Ayala – Si no lo creo no lo veo (Autoproducido)

Llevo semanas atrapado por la sinceridad, la crudeza, y la casi insultante fidelidad a sus propios sonidos, con los que Roger Ayala, de la mano de su inseparable banda, han sido capaces de plasmar en su primer largo que lleva por título Si no lo creo no lo veo.

Y es que aunque sea difícil de creer, sí señores. Dentro del pop independiente, y al otro lado de las melodías guitarreras, y de los sonidos cada vez más electrónicos con los que nuestras bandas se empeñan en jugar, existe un territorio a penas explorado que es el de los sonidos tranquilos, los envoltorios instrumentales, y la calidad y calidez de las ideas cristalinas. Un territorio más allá del que un día descubrieron grupos como La buena vida, o Family,  y que tantas bandas se empeñan en repetir, una aldea alejada de la densidad de la ciudad que hoy día saturan los “re-descubiertos” sonidos folk, un pobladito de diez canciones, en los que Ayala parece que ha conseguido el entorno apropiado para demostrar todo lo que son capaces de transmitir.

Un largo que comienza con un ligero coqueteo con el rock de los clásicos a través de su primera canción “el cantante elegante”, muestra de la potencia, y la dureza que también pueden hacer, a través de compactos ritmos de batería, y letras cortantes, pero que simplemente representa una fachada un poco ruda y fría, pues en cuanto el disco abre la puerta, es el calor del hogar y del corazón, el que te acoge con un estremecedor abrazo titulado “I más D”, y prolongado a través de “la primavera”.

Así que una vez dada ya la bienvenida, y sentados frente al fuego del salón, comienzan a surgir los grandes temas, las grandes melodías formadas a través de pocos instrumentos muy bien interpretados. Canciones en las que si su envoltorio es una burbuja sonora imposible de fragmentar, lo que se encuentra en su interior es aún mejor. Canciones que hablan de amistad, de frustraciones, e incluso que se atreven con temas sociales, tratados de una manera tan irónica, que ya ni sabes si se refieren a lo que uno cree, o es producto de la imaginación de uno mismo.

Pero la velada, como no podía ser de otra manera, sigue avanzando y va fenomenal, y es el vino, y el calor de la chimenea el que hace que la banda se desnude definitivamente a través de una canción de amor sin complejos titulada “Álex y Cristina”, que como todo amor bien hecho, comienza suave y tierno, y va ganado efusividad y potencia por segundos, para acabar convirtiéndose en una explosión controlada, cargada de percusión, y sonidos de guitarra, mientras los acordes del piano, la hacen única.

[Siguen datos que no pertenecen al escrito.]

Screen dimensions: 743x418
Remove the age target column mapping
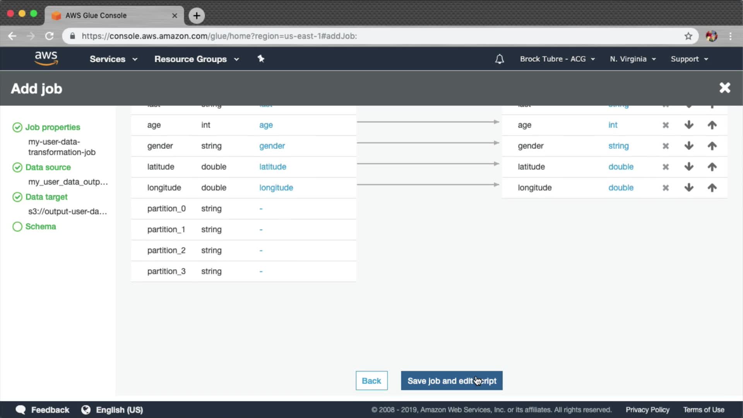[665, 125]
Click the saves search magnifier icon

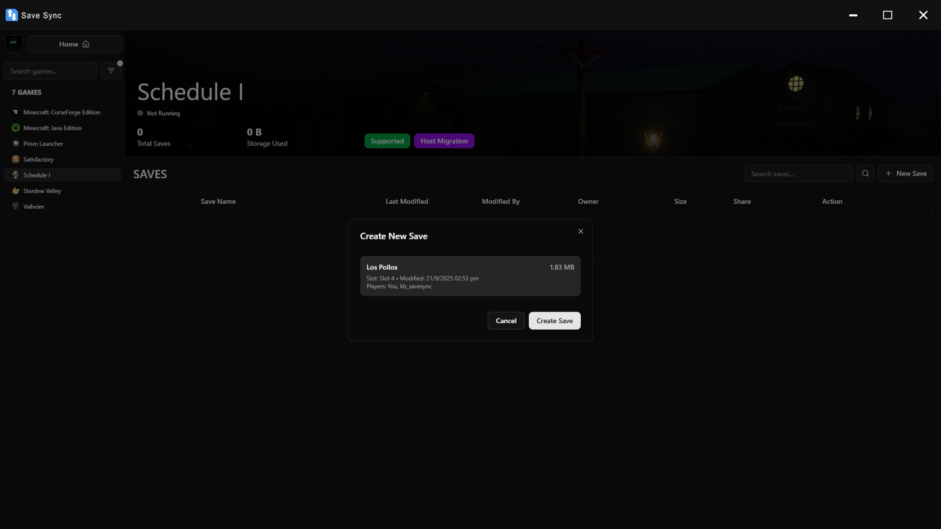866,173
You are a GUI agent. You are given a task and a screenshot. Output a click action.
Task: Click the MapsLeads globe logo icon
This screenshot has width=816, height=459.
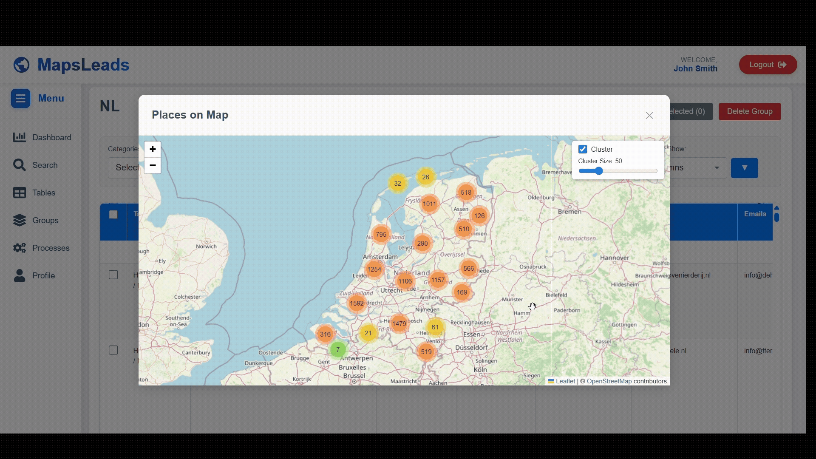21,65
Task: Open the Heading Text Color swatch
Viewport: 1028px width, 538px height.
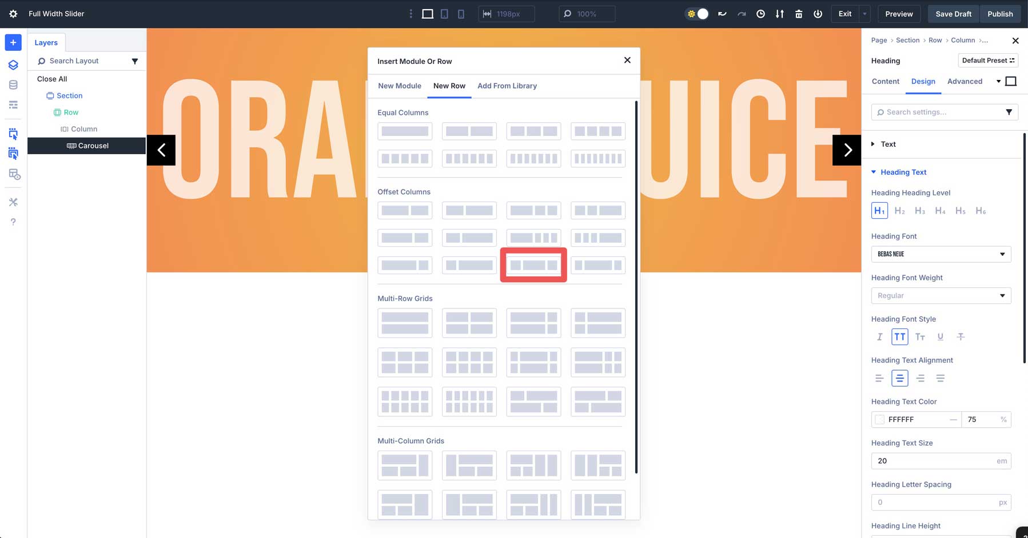Action: tap(879, 419)
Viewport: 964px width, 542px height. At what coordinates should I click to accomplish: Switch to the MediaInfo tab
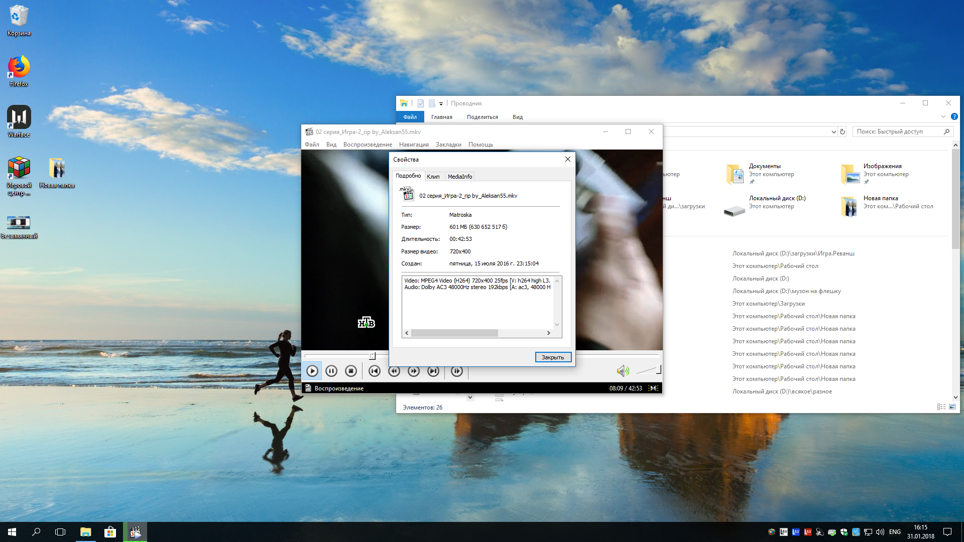[x=459, y=177]
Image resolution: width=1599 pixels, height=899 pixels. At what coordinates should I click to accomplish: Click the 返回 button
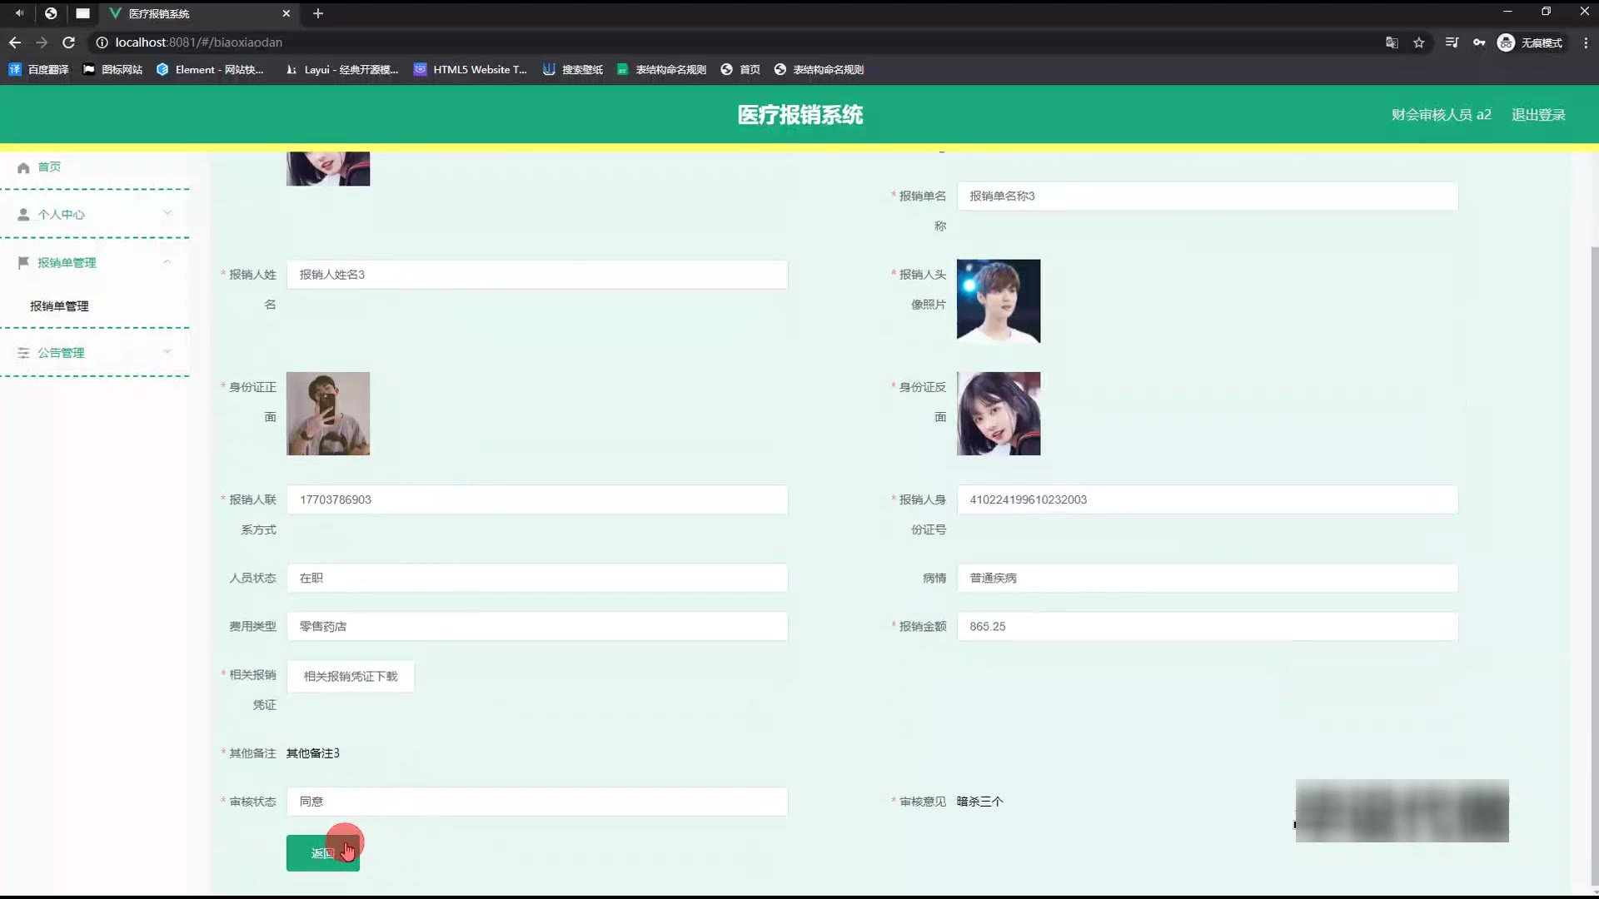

Tras la noche, un soleado amanecer es comparable a “por delante”, para finalmente despedirse con siete minutos de canción titulados “las torres mellizas” que por momentos vuelven a recordar al rock con el que comenzó el disco, haciendo de este modo un círculo, en el que resulta difícil no volver a presionar la flecha que indica “play”, más cuando no dejan de decirnos que estarán esperando.

Algo así como una especie de Drexler mejorado, y con intrusiones de sonidos e instrumentos puros, que sencillamente abren la cortina, para mostrar un paisaje, difícil de encontrar en nuestros días.

Una genialidad, creada por ellos de principio a fin, que te atrapa desde la belleza y la sencillez de su portada, y que forma una oportunidad inmejorable para dar un voto de confianza y apoyo, a la valentía y los sonidos de los más fieles e independientes.